SUDAH JAMAK di tengah masyarakat muslim dunia tersebar jadwal shalat 5 waktu dalam sehari. Utamanya di bulan suci Ramadhan, ada penambahan jadwal, yaitu waktu “imsak.” Secara bahasa imsak adalah “menahan”. Terkait dengan puasa, secara syar’i, imsak berarti menahan makan dan minum serta segala perbuatan yang membatalkan puasa dari terbit fajar hingga tenggelamnya matahari. Fajar yang terbit dimaksud di sini adalah fajar yang kedua, disebut “fajar shadiq” atau waktu masuknya shalat fajar (shubuh) dengan pertanda dikumandangkan adzan shalat shubuh. Tetapi di Indonesia khususnya, dari iklan produk obat hingga kampanye anggota DPR ramai mencetak jadwal imsakiyah dengan menuliskan waktu imsak 10 menit menjelang adzan shalat shubuh. Bahkan, Departemen Agama Republik Indonesia merilis secara resmi jadwal serupa. Benarkah menurut syari’at, imsak adalah waktu sebelum adzan shubuh berkumandang?

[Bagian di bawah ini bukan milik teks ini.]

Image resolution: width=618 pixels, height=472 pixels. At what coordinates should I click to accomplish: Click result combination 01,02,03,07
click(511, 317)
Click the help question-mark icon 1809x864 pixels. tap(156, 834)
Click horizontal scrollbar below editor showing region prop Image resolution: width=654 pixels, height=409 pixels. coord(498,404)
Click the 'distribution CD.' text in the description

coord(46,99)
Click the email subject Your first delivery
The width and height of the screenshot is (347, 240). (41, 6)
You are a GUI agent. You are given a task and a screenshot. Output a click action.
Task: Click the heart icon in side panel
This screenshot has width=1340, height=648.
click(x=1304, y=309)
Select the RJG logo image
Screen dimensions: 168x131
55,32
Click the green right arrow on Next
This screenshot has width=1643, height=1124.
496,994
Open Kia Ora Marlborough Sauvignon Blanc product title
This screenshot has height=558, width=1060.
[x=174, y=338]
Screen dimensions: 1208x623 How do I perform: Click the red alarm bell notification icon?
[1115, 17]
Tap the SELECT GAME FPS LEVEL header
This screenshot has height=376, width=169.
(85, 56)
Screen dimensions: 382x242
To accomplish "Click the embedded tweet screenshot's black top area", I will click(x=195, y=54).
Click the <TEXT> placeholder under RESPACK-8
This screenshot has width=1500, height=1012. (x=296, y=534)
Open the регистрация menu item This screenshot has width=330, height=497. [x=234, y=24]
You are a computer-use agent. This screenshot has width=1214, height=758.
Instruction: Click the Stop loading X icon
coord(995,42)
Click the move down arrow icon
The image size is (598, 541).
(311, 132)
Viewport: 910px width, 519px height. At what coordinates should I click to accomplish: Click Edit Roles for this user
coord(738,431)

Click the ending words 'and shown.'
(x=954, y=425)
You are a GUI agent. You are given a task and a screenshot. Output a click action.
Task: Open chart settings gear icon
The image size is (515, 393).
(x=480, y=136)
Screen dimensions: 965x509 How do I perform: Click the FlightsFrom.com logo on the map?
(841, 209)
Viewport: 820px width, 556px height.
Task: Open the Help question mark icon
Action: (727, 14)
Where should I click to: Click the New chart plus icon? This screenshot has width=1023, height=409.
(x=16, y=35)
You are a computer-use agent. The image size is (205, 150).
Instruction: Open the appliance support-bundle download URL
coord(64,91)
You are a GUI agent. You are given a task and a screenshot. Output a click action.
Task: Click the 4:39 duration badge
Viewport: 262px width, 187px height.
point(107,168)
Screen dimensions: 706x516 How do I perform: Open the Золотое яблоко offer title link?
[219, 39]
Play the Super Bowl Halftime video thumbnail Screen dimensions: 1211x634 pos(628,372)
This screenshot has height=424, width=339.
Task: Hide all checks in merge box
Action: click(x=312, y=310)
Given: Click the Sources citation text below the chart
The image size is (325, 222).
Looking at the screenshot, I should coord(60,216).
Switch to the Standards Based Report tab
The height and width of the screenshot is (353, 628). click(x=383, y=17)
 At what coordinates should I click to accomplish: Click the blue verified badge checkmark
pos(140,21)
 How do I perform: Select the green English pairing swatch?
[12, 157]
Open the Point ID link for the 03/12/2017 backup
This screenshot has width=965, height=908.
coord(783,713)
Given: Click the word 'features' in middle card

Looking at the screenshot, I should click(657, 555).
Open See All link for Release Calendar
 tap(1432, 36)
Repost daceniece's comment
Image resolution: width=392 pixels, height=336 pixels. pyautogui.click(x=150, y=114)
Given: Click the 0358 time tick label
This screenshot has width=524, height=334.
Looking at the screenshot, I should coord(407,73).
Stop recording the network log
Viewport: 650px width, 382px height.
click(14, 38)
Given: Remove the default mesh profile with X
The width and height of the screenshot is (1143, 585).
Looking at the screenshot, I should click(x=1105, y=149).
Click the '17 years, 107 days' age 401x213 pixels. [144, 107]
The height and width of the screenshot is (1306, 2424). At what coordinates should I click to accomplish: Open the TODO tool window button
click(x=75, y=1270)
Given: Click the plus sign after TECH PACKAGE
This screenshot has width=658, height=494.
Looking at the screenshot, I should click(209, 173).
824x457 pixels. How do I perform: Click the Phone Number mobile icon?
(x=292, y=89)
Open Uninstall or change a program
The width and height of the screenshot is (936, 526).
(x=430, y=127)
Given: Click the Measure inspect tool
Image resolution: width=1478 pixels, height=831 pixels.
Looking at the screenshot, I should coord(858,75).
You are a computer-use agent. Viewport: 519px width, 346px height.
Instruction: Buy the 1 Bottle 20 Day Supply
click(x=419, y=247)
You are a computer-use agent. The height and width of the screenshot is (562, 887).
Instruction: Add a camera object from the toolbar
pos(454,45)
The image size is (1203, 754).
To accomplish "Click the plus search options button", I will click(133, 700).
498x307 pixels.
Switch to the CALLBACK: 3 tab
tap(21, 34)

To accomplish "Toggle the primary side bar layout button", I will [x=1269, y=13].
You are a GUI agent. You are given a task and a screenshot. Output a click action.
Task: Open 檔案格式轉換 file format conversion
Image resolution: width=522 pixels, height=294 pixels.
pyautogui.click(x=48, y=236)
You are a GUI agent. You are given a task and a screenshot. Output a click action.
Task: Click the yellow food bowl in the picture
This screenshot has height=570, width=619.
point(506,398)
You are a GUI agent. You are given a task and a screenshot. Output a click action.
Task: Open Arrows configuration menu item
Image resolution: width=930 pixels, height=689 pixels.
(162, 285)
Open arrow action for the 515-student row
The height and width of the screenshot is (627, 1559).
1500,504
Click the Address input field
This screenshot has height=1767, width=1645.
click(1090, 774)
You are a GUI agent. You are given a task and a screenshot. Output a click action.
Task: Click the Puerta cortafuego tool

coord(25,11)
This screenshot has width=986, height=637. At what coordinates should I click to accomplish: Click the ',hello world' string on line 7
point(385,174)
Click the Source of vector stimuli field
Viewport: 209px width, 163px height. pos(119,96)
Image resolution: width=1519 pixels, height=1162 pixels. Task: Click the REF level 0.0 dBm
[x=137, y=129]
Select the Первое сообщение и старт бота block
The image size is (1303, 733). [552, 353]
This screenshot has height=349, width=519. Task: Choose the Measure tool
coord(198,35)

Ada beberapa kalangan berpendapat bahwa yang dilakukan kaum muslimin di Indonesia dengan menghentikan aktivitas yang membatalkan puasa sesuai jadwal imsak sebelum adzan shalat shubuh adalah sikap kehati-hatian agar tidak merusak puasa. Pemikiran ini sebenarnya bukan ciri khas agama Islam. Agama Islam adalah agama pertengahan (wasath), tidak ifrath (berlebihan, ekstrim) tetapi juga tidak tafrith (melalaikan, meremehkan). Hal inilah yang membedakan dan menyelisihi agama sebelumnya, Yahudi yang sangat ekstrim dalam syari’atnya sementara Nashara kebalikannya. Rasulullah shallallahu ‘alaihi wa sallam bersabda: “Sesungguhnya agama itu mudah, dan sekali-kali tidaklah seseorang memperberat agama melainkan akan dikalahkan, dan (dalam beramal) hendaklah pertengahan (yaitu tidak melebihi dan tidak mengurangi), bergembiralah kalian, serta mohonlah pertolongan (didalam ketaatan kepada Allah) dengan amal-amal kalian pada waktu kalian bersemangat dan giat.” (HR. Bukhari).
Yang lebih utama lagi, bahwa peribadatan dalam agama Islam mempunyai sifat tauqifiyah (sudah ditentukan oleh Allah ta’ala dan Rasul-Nya). Selain itu, ibadah harus bersumber dari musyarri’ (Yang berhak menetapkan syari’at) yaitu Allah ta’ala. Dalam masalah imsak, Allah telah memberikan arahan sebagai berikut: “Makan dan minumlah kalian hingga jelas bagimu benang putih dan benang hitam, yaitu fajar ….” (Al-Baqarah: 187). Ayat ini diperjelas oleh hadits Rasulullah shallallahu ‘alaihi wa sallam dengan sabdanya: “Apabila Bilal mengumandangkan adzan (pertama), maka (tetap) makan dan minumlah hingga Ibnu Ummi Maktum mengumandangkan adzan.” (Muttafaqun ‘alaih). Ayat Al-Qur`an dan hadits yang mulia ini mengajarkan kepada kita bahwa waktu imsak adalah saat fajar kedua (fajar shadiq) pertanda waktu mendirikan shalat shubuh tiba.